**YOUR INSTRUCTIONS**
Copy every record exactly. Nothing may be skipped.
[DATA SHOWN]
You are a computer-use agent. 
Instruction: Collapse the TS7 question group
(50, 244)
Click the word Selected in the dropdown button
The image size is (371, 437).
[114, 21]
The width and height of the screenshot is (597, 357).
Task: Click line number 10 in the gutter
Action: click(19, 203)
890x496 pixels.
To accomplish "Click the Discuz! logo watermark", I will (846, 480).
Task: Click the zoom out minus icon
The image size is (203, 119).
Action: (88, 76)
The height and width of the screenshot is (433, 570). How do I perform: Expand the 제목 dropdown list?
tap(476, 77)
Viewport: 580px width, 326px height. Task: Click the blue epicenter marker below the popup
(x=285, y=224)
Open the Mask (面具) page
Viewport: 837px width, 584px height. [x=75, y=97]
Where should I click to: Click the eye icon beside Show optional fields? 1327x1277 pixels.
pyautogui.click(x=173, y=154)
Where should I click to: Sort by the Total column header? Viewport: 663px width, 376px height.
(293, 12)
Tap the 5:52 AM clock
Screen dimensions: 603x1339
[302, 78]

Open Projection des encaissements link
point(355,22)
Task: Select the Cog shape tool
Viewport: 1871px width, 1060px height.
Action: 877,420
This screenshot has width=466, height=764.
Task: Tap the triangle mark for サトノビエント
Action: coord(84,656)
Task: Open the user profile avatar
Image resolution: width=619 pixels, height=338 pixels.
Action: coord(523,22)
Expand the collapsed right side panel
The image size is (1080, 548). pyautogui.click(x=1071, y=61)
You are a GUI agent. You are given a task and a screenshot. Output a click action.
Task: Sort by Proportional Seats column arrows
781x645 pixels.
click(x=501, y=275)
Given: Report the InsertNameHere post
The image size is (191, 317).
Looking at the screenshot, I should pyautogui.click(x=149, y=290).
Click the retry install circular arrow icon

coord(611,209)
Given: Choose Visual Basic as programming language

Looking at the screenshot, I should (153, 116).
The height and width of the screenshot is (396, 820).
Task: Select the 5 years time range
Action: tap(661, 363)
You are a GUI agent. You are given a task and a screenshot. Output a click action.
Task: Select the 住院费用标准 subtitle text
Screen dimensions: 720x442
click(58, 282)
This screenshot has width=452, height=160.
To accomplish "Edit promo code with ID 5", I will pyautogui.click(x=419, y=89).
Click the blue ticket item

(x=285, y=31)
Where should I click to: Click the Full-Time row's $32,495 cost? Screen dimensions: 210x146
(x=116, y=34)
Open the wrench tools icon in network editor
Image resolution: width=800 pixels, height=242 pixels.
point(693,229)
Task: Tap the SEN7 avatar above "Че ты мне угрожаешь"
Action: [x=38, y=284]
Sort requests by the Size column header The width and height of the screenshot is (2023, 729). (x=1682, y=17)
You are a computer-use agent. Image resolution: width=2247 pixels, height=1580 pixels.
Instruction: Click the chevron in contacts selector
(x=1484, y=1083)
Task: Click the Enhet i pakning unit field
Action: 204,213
[/DATA SHOWN]
**EXERCISE OUTPUT**
You are a computer-use agent. 
Instruction: Collapse the TS7 question group
(50, 244)
Click the word Selected in the dropdown button
The image size is (371, 437).
[114, 21]
The width and height of the screenshot is (597, 357).
Task: Click line number 10 in the gutter
Action: click(19, 203)
890x496 pixels.
To accomplish "Click the Discuz! logo watermark", I will (846, 480).
Task: Click the zoom out minus icon
The image size is (203, 119).
Action: (88, 76)
The height and width of the screenshot is (433, 570). How do I perform: Expand the 제목 dropdown list?
tap(476, 77)
Viewport: 580px width, 326px height. Task: Click the blue epicenter marker below the popup
(x=285, y=224)
Open the Mask (面具) page
Viewport: 837px width, 584px height. [x=75, y=97]
Where should I click to: Click the eye icon beside Show optional fields? 1327x1277 pixels.
pyautogui.click(x=173, y=154)
Where should I click to: Sort by the Total column header? Viewport: 663px width, 376px height.
(293, 12)
Tap the 5:52 AM clock
Screen dimensions: 603x1339
[302, 78]

Open Projection des encaissements link
point(355,22)
Task: Select the Cog shape tool
Viewport: 1871px width, 1060px height.
Action: 877,420
This screenshot has width=466, height=764.
Task: Tap the triangle mark for サトノビエント
Action: coord(84,656)
Task: Open the user profile avatar
Image resolution: width=619 pixels, height=338 pixels.
Action: coord(523,22)
Expand the collapsed right side panel
The image size is (1080, 548). pyautogui.click(x=1071, y=61)
You are a GUI agent. You are given a task and a screenshot. Output a click action.
Task: Sort by Proportional Seats column arrows
781x645 pixels.
click(x=501, y=275)
Given: Report the InsertNameHere post
The image size is (191, 317).
Looking at the screenshot, I should pyautogui.click(x=149, y=290).
Click the retry install circular arrow icon

coord(611,209)
Given: Choose Visual Basic as programming language

Looking at the screenshot, I should (153, 116).
The height and width of the screenshot is (396, 820).
Task: Select the 5 years time range
Action: tap(661, 363)
You are a GUI agent. You are given a task and a screenshot. Output a click action.
Task: Select the 住院费用标准 subtitle text
Screen dimensions: 720x442
click(58, 282)
This screenshot has width=452, height=160.
To accomplish "Edit promo code with ID 5", I will pyautogui.click(x=419, y=89).
Click the blue ticket item

(x=285, y=31)
Where should I click to: Click the Full-Time row's $32,495 cost? Screen dimensions: 210x146
(x=116, y=34)
Open the wrench tools icon in network editor
Image resolution: width=800 pixels, height=242 pixels.
point(693,229)
Task: Tap the SEN7 avatar above "Че ты мне угрожаешь"
Action: [x=38, y=284]
Sort requests by the Size column header The width and height of the screenshot is (2023, 729). (x=1682, y=17)
You are a computer-use agent. Image resolution: width=2247 pixels, height=1580 pixels.
Instruction: Click the chevron in contacts selector
(x=1484, y=1083)
Task: Click the Enhet i pakning unit field
Action: 204,213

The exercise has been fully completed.